Just before the marriage, she admits to Chuck that her father sometimes molested and raped her, and her mother did nothing to defend her. Chuck thinks he can cure her by loving her and providing the stability and warmth that she never received as a child. She is Chuck's confidante, coach and agent, and encourages his photographic career. He eventually becomes a famous, world-traveling photographer, but there are many stormy, tense periods during their marriage, and they gradually drift apart.

Set in the early 1950's throughout the 1960's, the book gives a fascinating and probably accurate picture of the choices facing women in terms of career, family-planning and their place in society.

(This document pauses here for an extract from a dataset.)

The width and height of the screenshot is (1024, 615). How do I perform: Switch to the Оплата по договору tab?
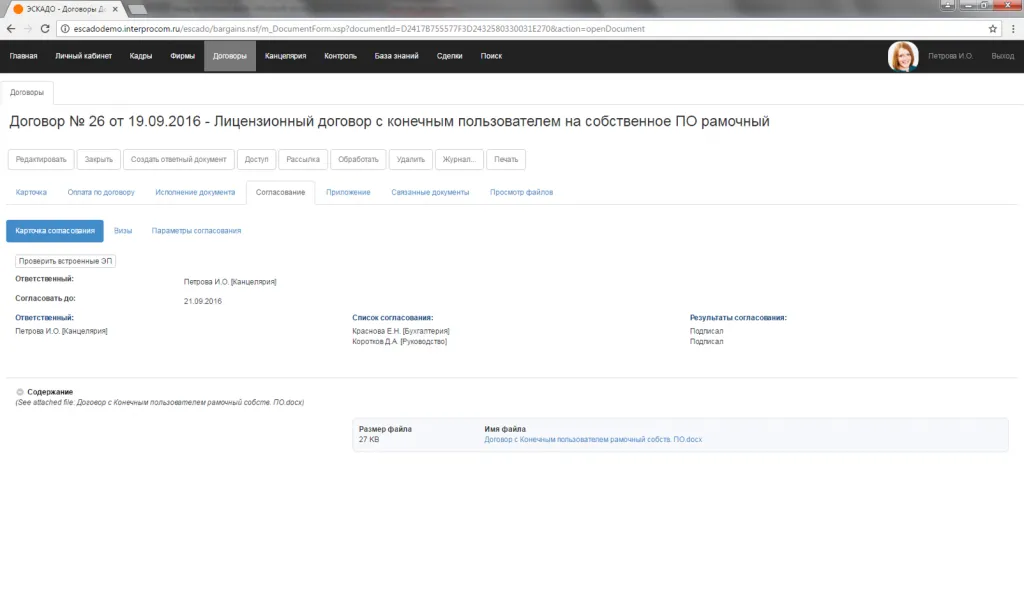point(101,192)
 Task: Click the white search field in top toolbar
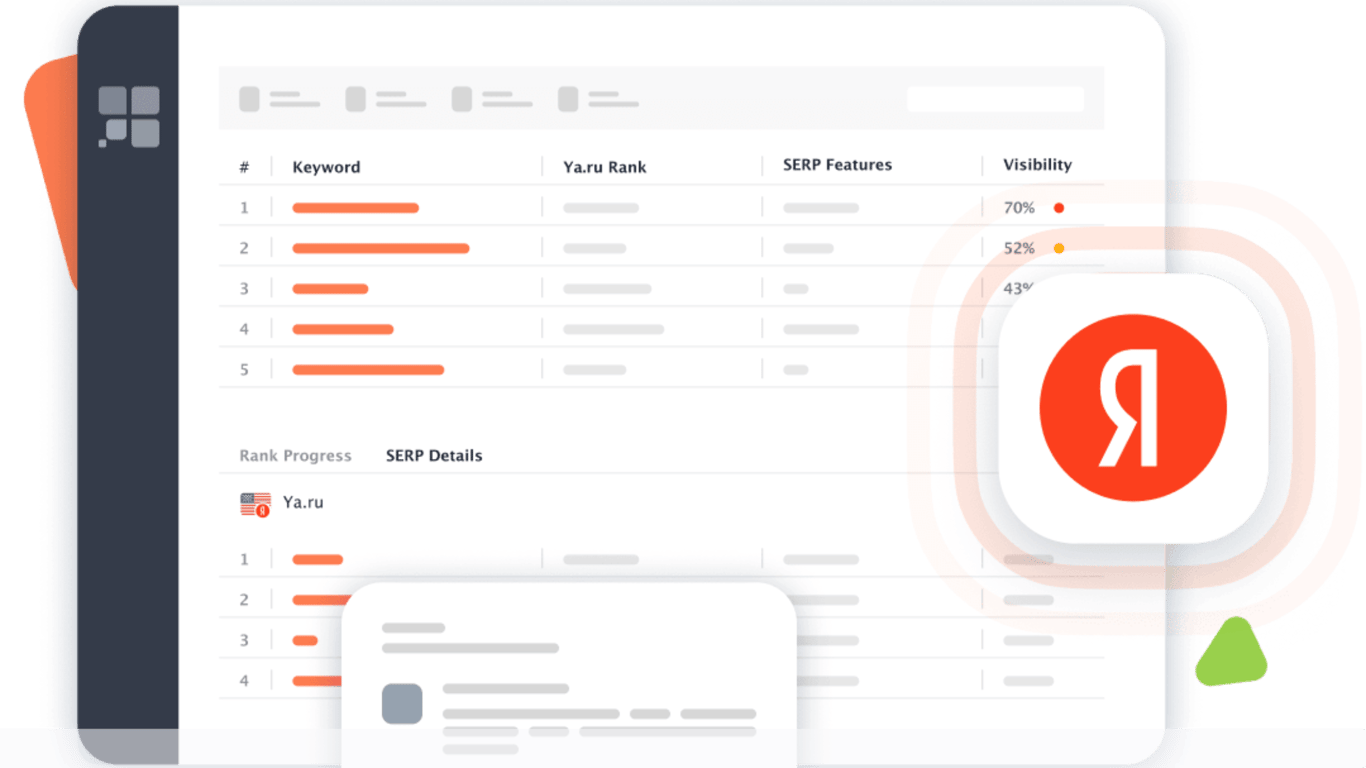point(995,99)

The ending also sets you up for the sequel, and I'm looking forward to hearing more from the O'Malley clan.

Rating: 3 stars
Summary: Forrest Gump meets Charles Cronin O'Malley et. al.
Review: In this 3rd installment of the CCO'M series, Chucky and his family and friends are plopped into nearly as many historical situations as Forrest Gump - contriving almost to the point of breaking the suspension of disbelief. As I repeatedly state in my reviews, I dislike book reviews that give it all away. (What, then, is the point of getting the book and reading it if someone has already told you everything(!) So, I will not tell you the foreshadowing that we get at the end of this one, but it seems as though the next one is going to do the Forrest Gump plop again.

I eagerly anticipate new novels from Father Greeley, but this one has gone beyond the familiarly comfortable Quixotic tilting at Roman windmills to long rants about secular 20th century history. For example, here he is mid-rant on Ike's "I shall go to Korea: "

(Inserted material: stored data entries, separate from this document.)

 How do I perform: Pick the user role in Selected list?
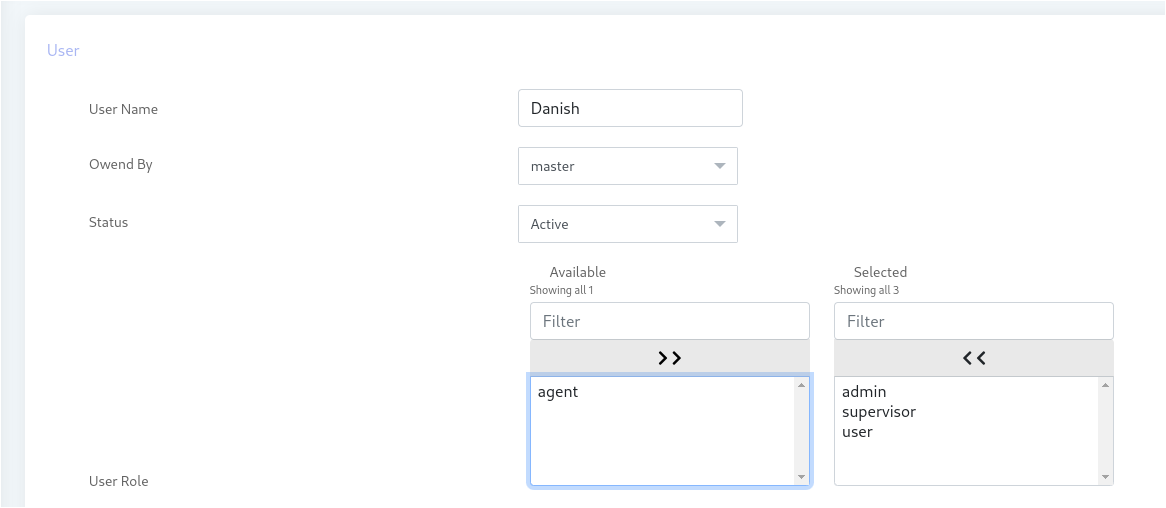[x=857, y=432]
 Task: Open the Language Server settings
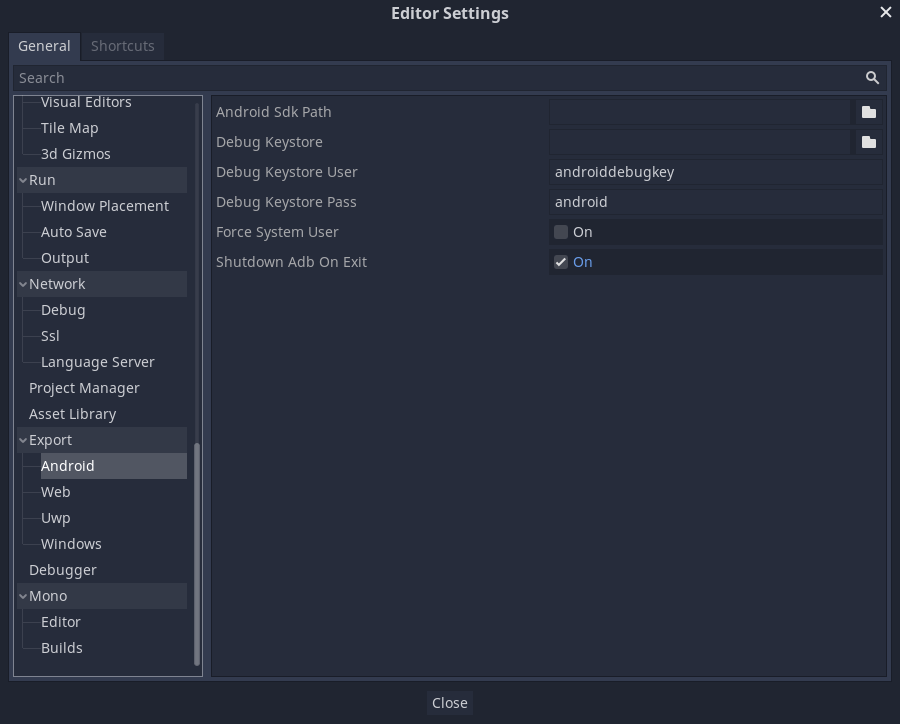(x=97, y=361)
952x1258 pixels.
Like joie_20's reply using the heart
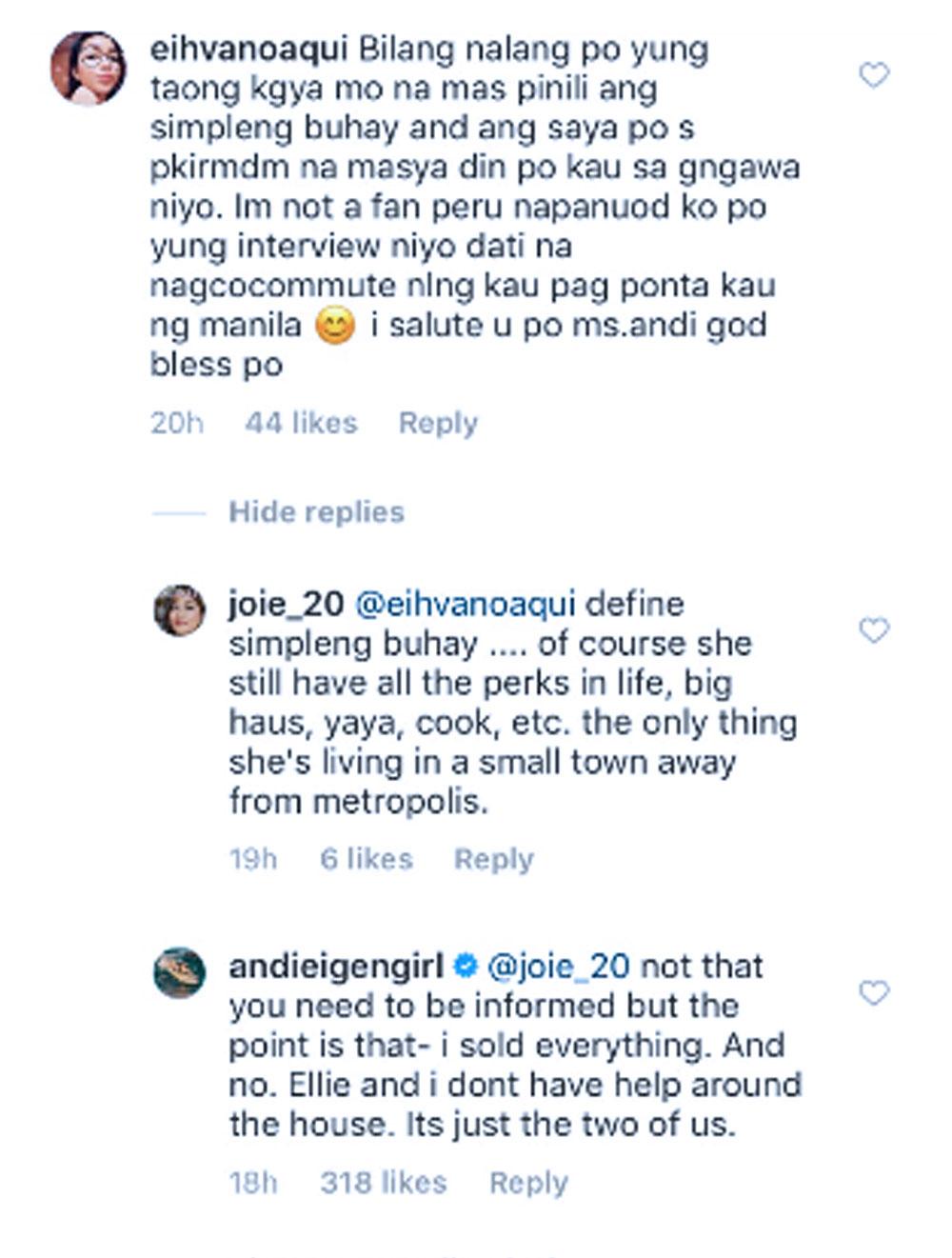(874, 629)
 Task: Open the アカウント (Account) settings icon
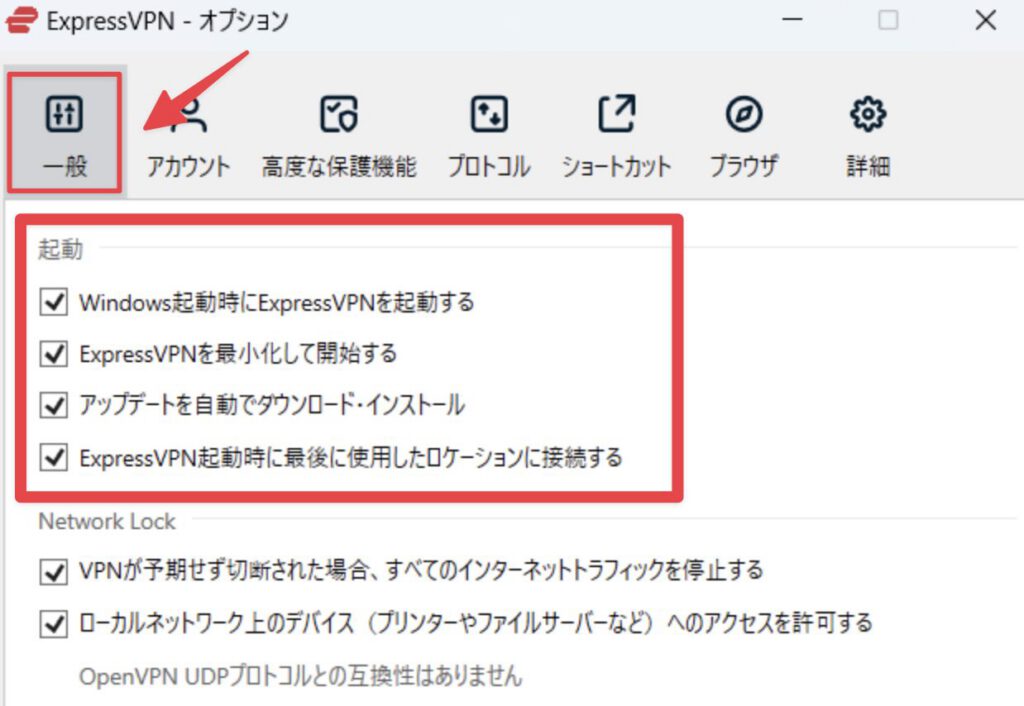click(188, 113)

"The promise was a clever but petty public relations gesture - though more honest than Nixon's "secret plan" twenty years later to end the Vietnam War. Eisenhower could have buried poor, hapless Adlai Stevenson anyway, because the public was fed up with the war and the seeming corruption of the Truman administration. (The Communism in government issue, like the abortion debate years later, attracted much attention from the press but never much affected the way people voted.)"

OK. Father Greeley is a Roman Catholic priest and a sociologist - not a political scientist. I think he is way off base saying that people don't vote the right to choose issue. It is mirrored in our voting decisions from the President of the United States (who nominates United States Supreme Court Justices,) to United States Senators (who vote to confirm or reject those nominees - remember Clarence Thomas?) to our State Senators and Representatives. If Reed and his cronies get their President in, he will nominate Justices intent on overthrowing Roe v. Wade, and if the US Senate confirms those nominees - then there goes the U.S. Constitutional protection of a woman's right to choose (at least until the composition of The Court changes again.) It will then be up to each State to determine a woman's right to choose - so we consider that when voting at the State level, too.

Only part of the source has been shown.